Objective: Return the lines of the listing from the one containing "The height and" through the end of the listing, without changing anything. Omit the pictures from your answer.

Input rows:
>>>

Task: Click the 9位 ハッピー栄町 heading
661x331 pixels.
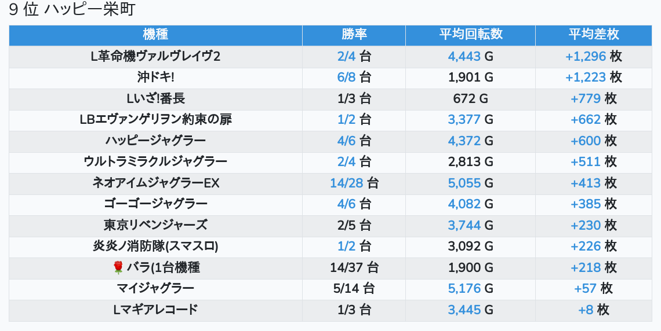Action: (x=72, y=10)
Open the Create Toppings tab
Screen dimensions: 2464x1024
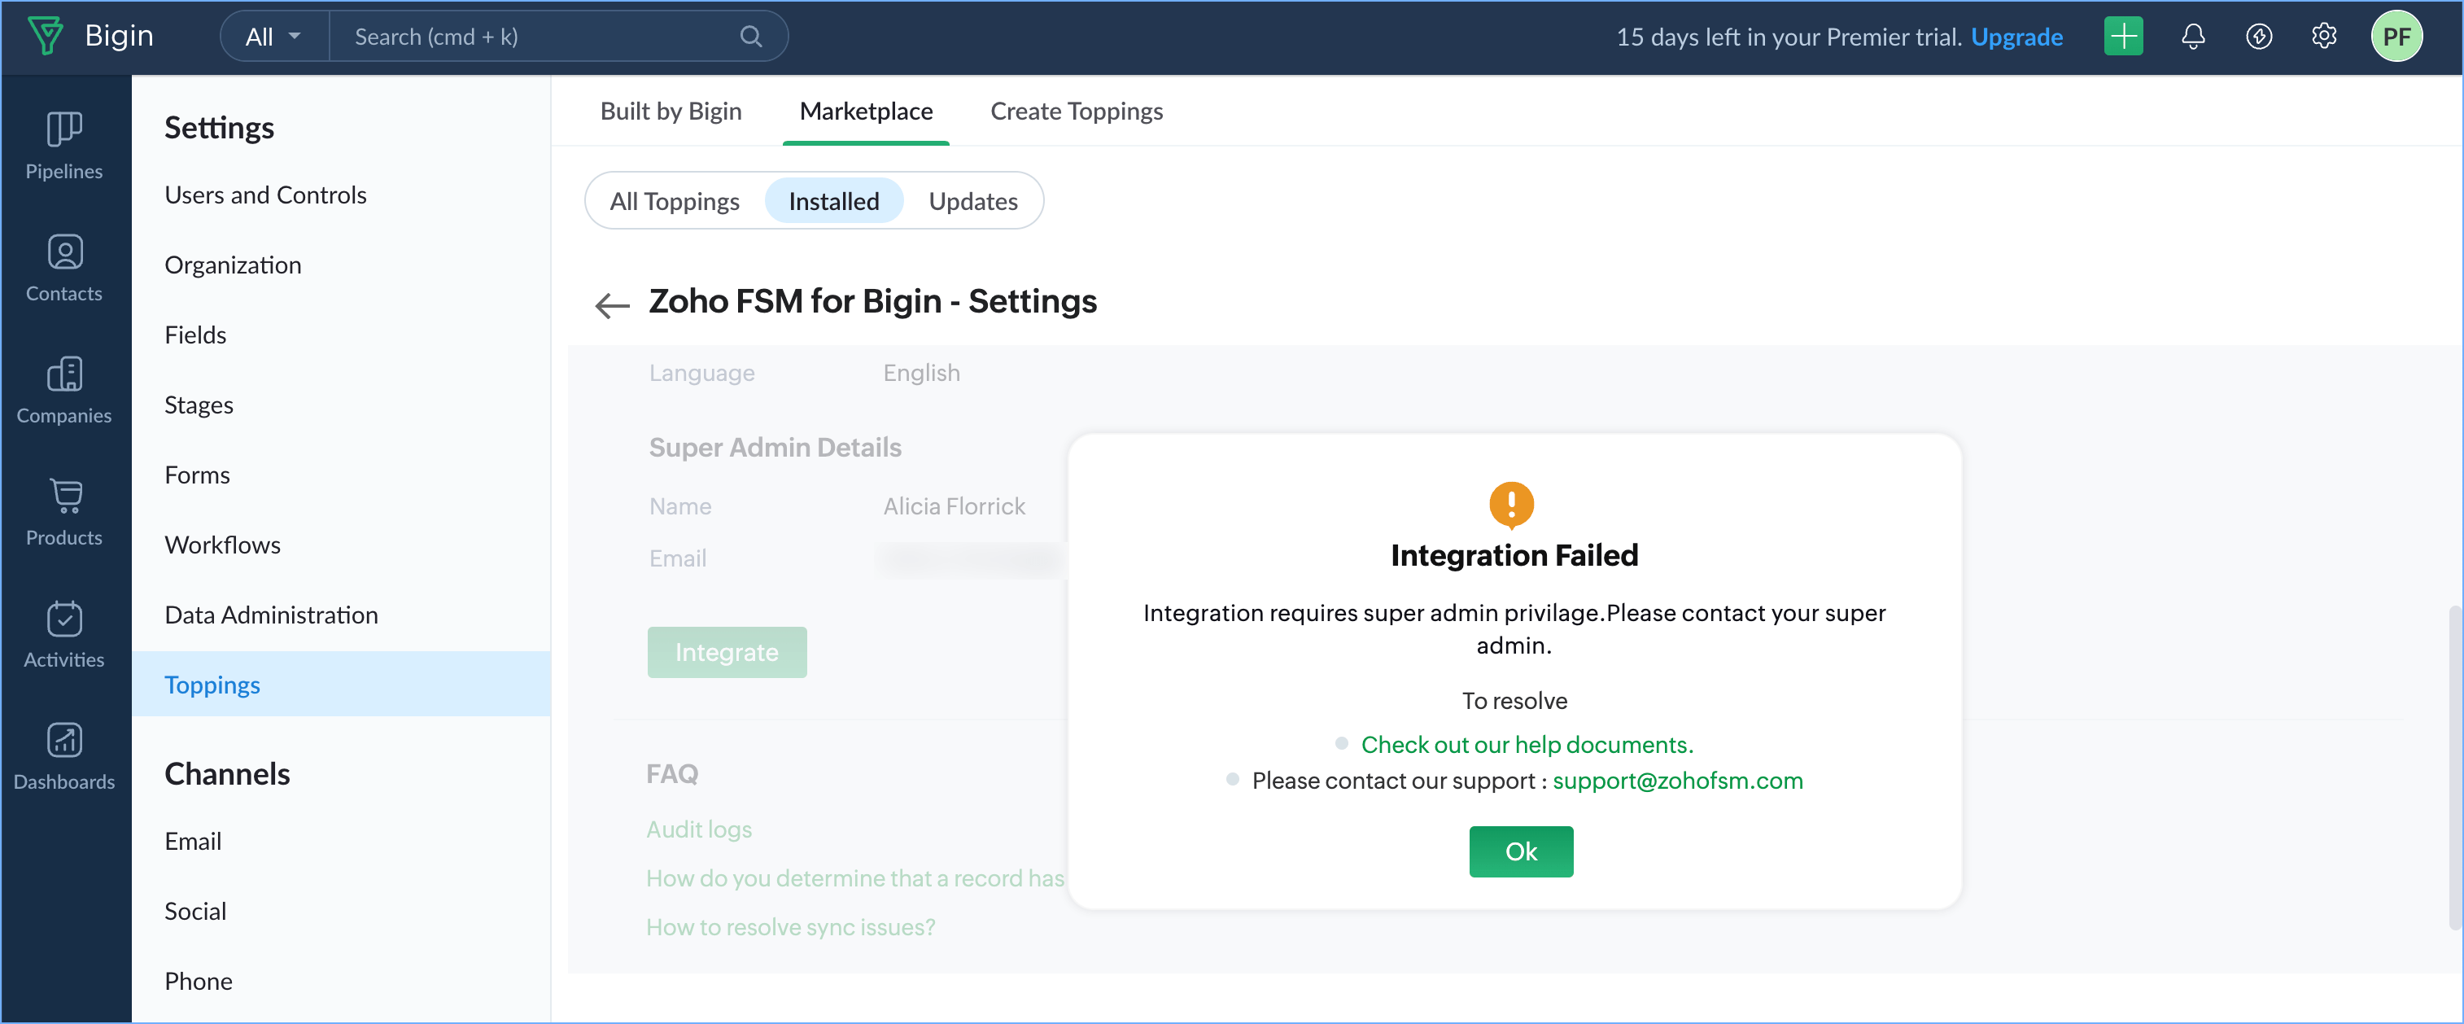[1076, 111]
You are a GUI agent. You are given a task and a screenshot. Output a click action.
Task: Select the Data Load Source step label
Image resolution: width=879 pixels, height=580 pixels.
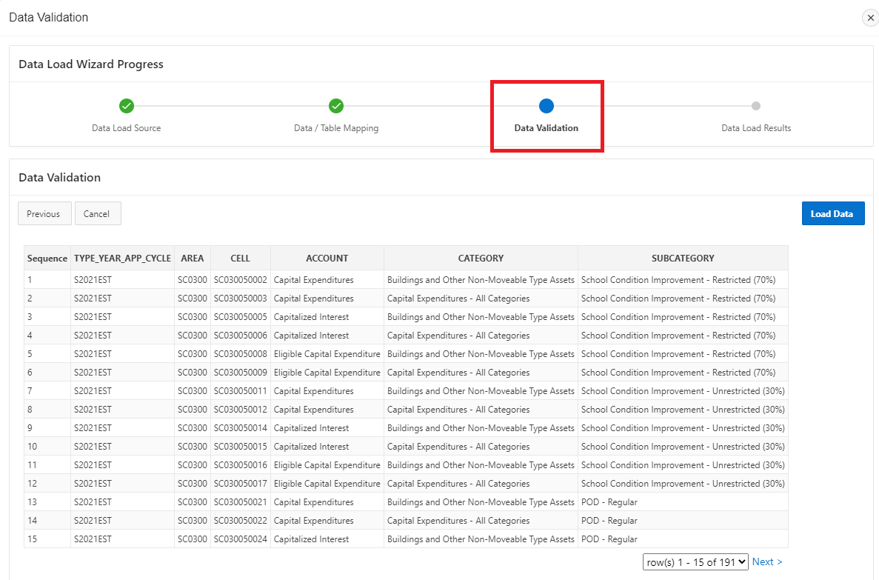click(x=127, y=128)
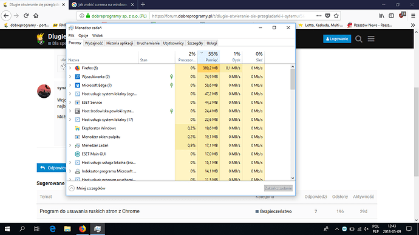Open File Explorer from the taskbar
This screenshot has width=419, height=235.
coord(67,229)

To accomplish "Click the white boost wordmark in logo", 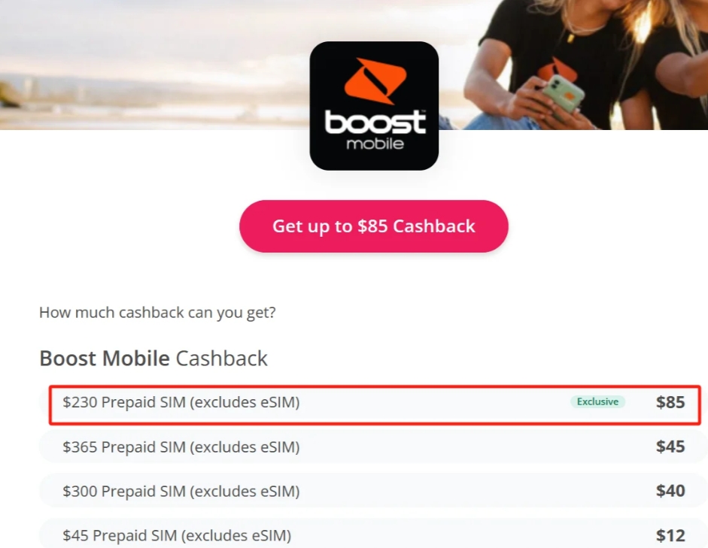I will (375, 123).
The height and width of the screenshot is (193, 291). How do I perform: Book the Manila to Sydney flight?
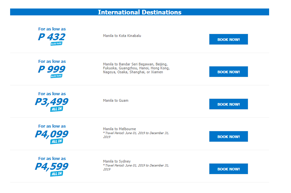(229, 169)
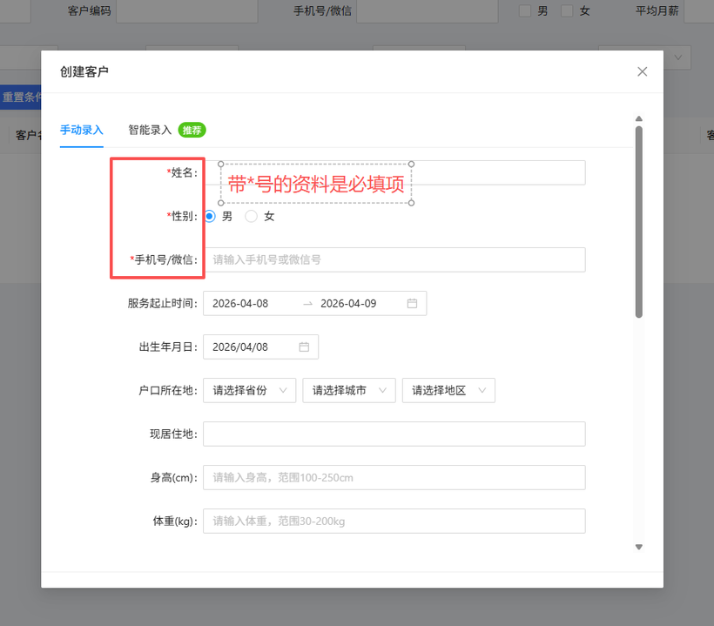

<<<

Right answer:
The height and width of the screenshot is (193, 291). How do I perform: Book the Manila to Sydney flight?
(229, 169)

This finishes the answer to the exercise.